### WHAT TO WORK ON
Put the stretch of items from the line that contains "Given: Open the Home icon in sidebar" through the line that contains "[x=1013, y=62]" into a Markdown table with the columns "Row" and "Line", numbering each line and skipping blank ones. Leave the pictures out.

[Rows showing where targets appear]
+ + + + + + +
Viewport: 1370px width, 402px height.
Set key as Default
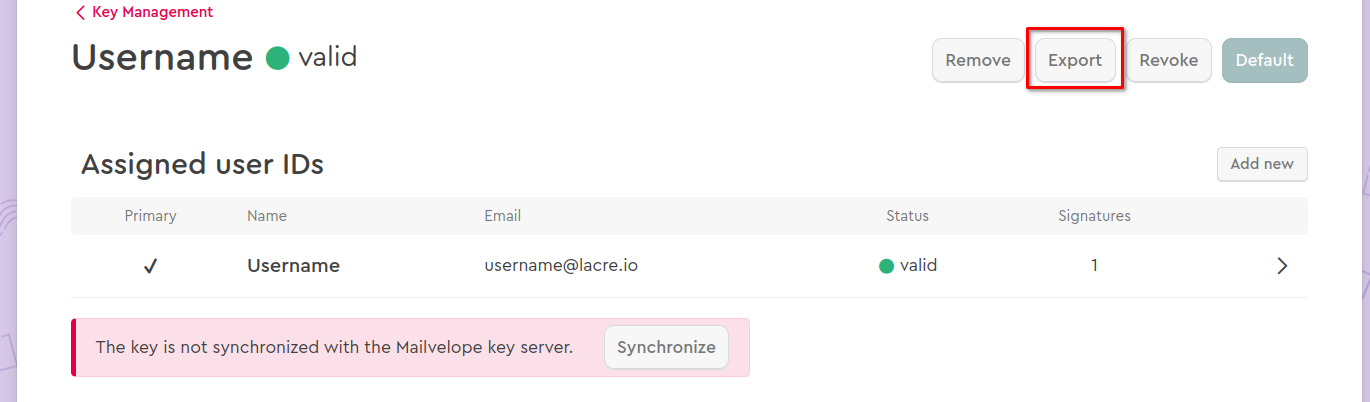(1265, 60)
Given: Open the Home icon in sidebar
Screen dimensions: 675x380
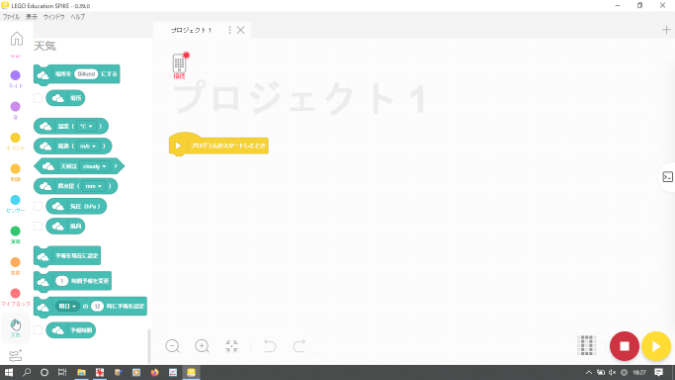Looking at the screenshot, I should (16, 39).
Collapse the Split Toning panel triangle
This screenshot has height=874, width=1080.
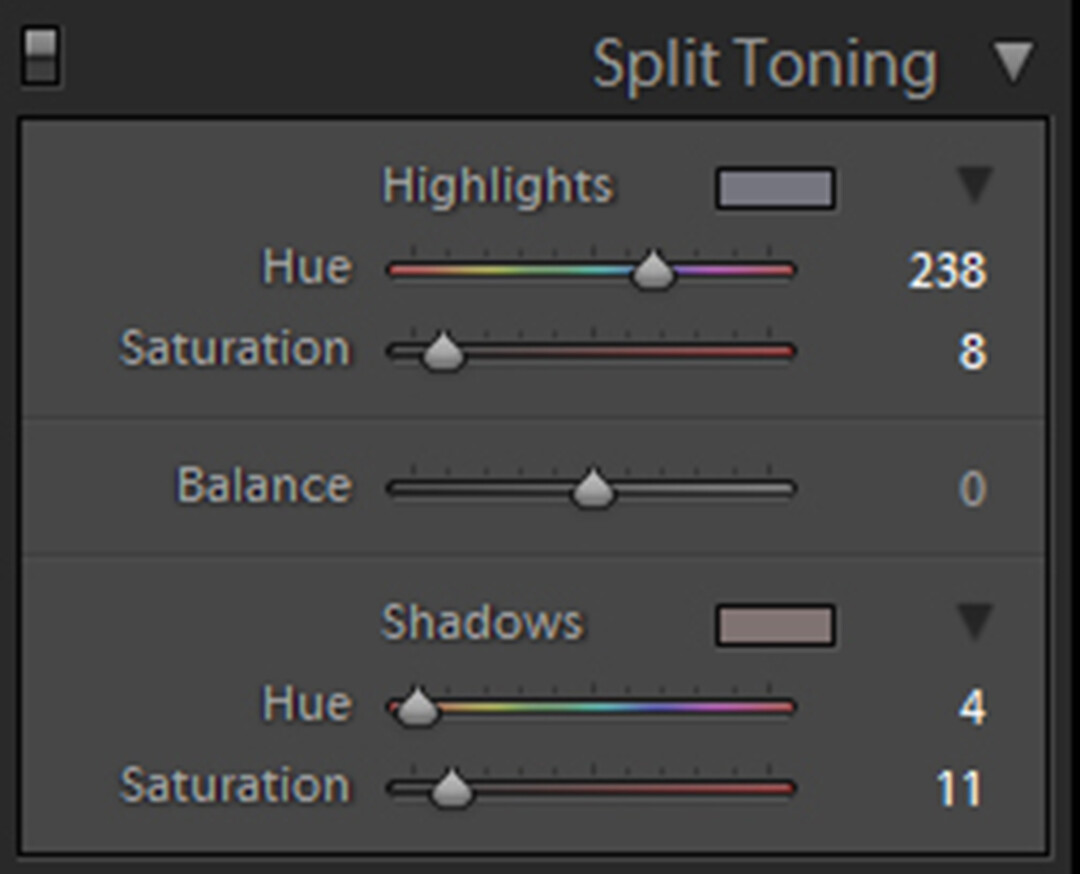[x=1013, y=62]
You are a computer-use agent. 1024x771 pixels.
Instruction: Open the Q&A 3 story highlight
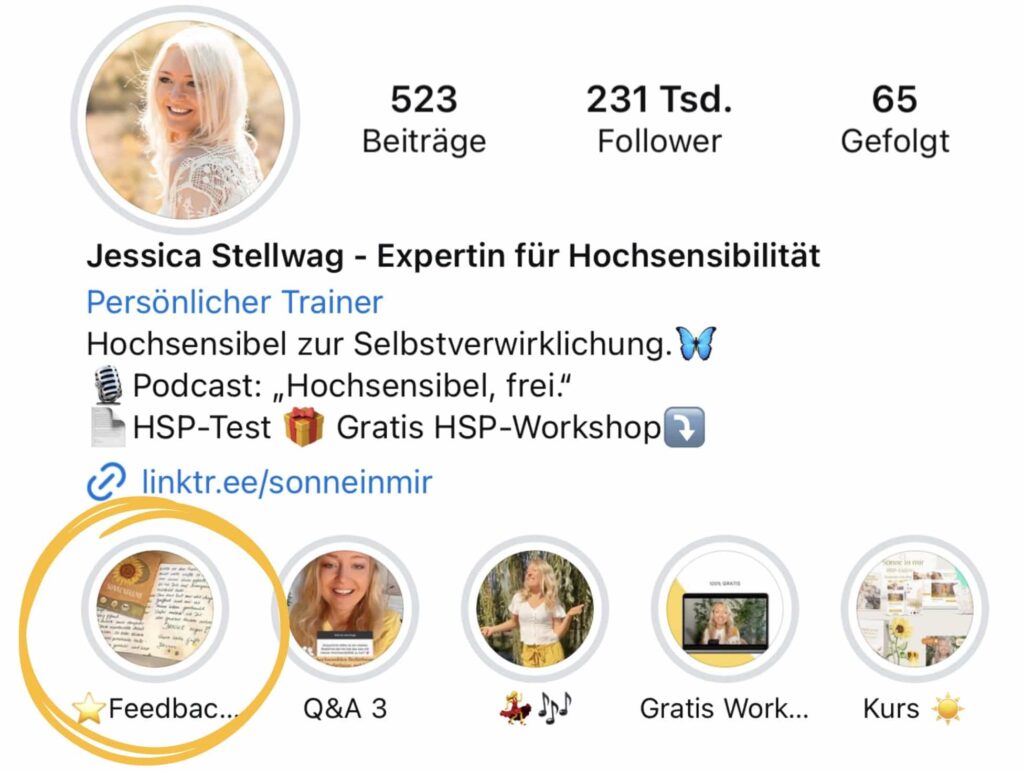[x=345, y=608]
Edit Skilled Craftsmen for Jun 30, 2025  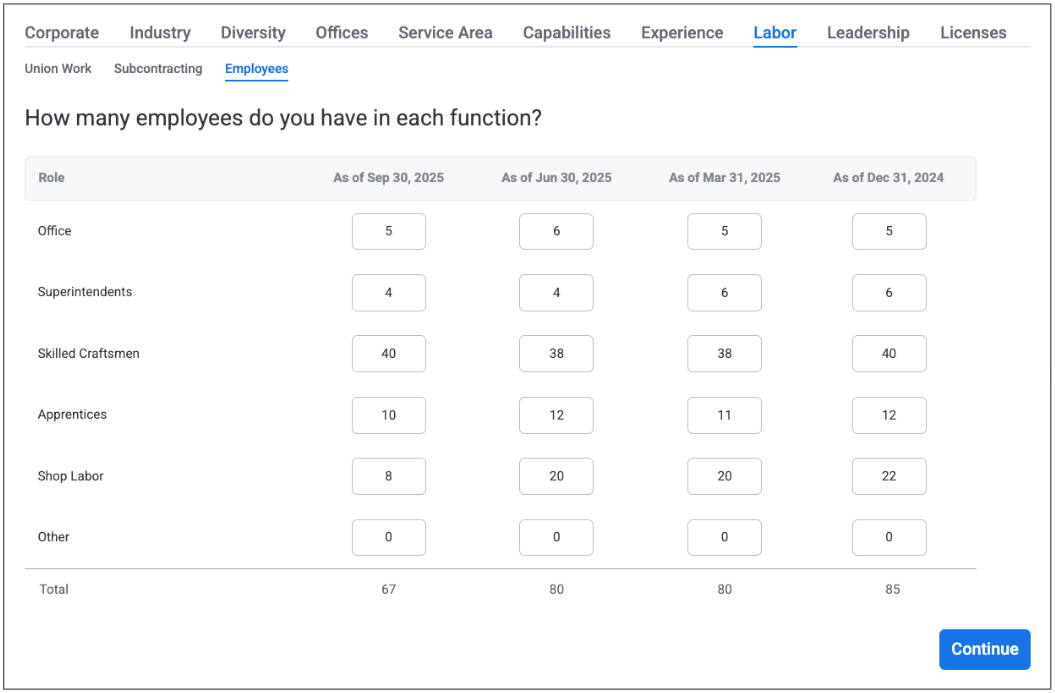556,354
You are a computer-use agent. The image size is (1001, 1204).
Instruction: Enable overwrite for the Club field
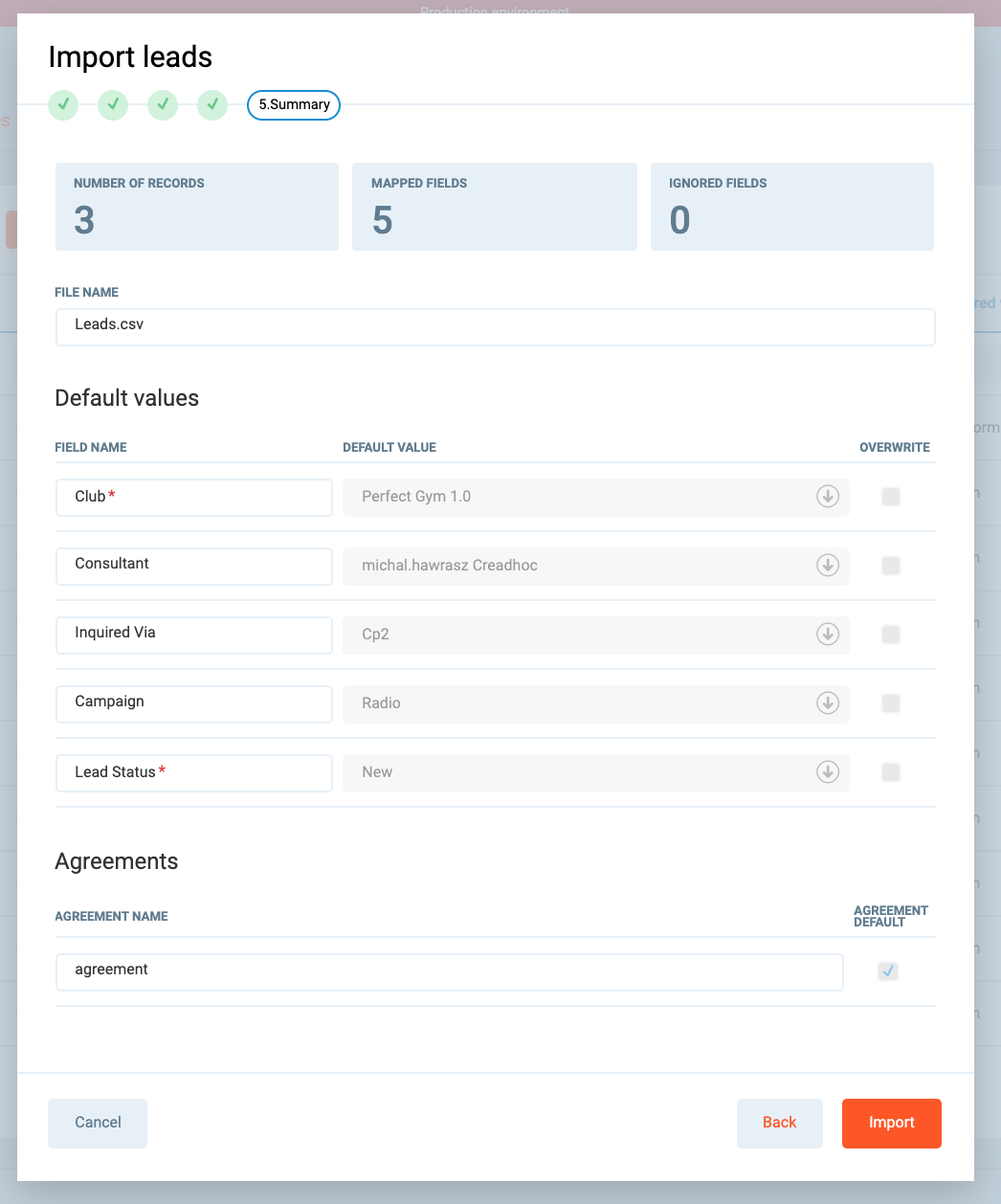click(891, 497)
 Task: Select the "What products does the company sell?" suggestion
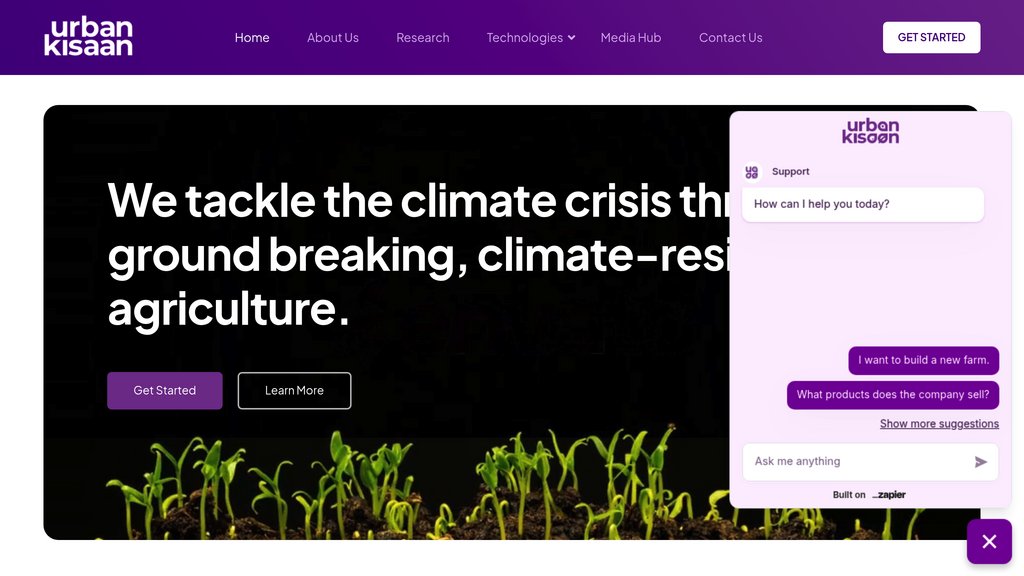pos(892,395)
+ + + + + + +
### RESULT OF THIS TASK
| Row | Line |
|---|---|
| 1 | Given: Open the Home icon in sidebar |
| 2 | Screen dimensions: 675x380 |
| 3 | Looking at the screenshot, I should (16, 39). |
| 4 | Collapse the Split Toning panel triangle |
| 5 | This screenshot has height=874, width=1080. |
| 6 | [x=1013, y=62] |